▶ [Material supplied]
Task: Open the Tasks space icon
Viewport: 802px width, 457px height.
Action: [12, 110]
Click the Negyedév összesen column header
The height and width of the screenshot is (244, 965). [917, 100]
---
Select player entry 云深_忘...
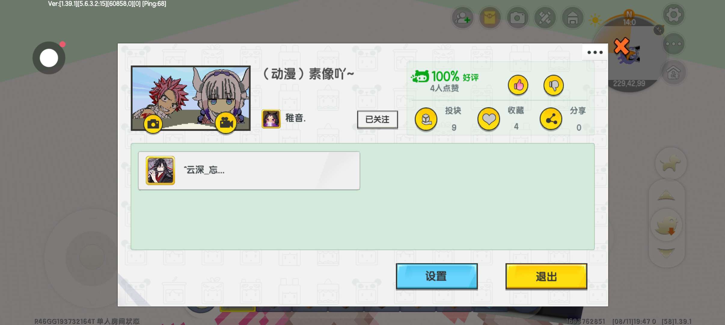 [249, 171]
* * *
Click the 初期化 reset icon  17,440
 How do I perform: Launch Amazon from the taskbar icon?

▶ [Work to complete] Beginning at the line that has "Task: Open the Tasks space icon" and stopping after the line that has "The height and", write out that material again, changing "column header" to "column heading" and leaving everything else as it is.

▶ [Finished exercise]
Task: Open the Tasks space icon
Viewport: 802px width, 457px height.
Action: [12, 110]
Click the Negyedév összesen column heading
The height and width of the screenshot is (244, 965). [917, 100]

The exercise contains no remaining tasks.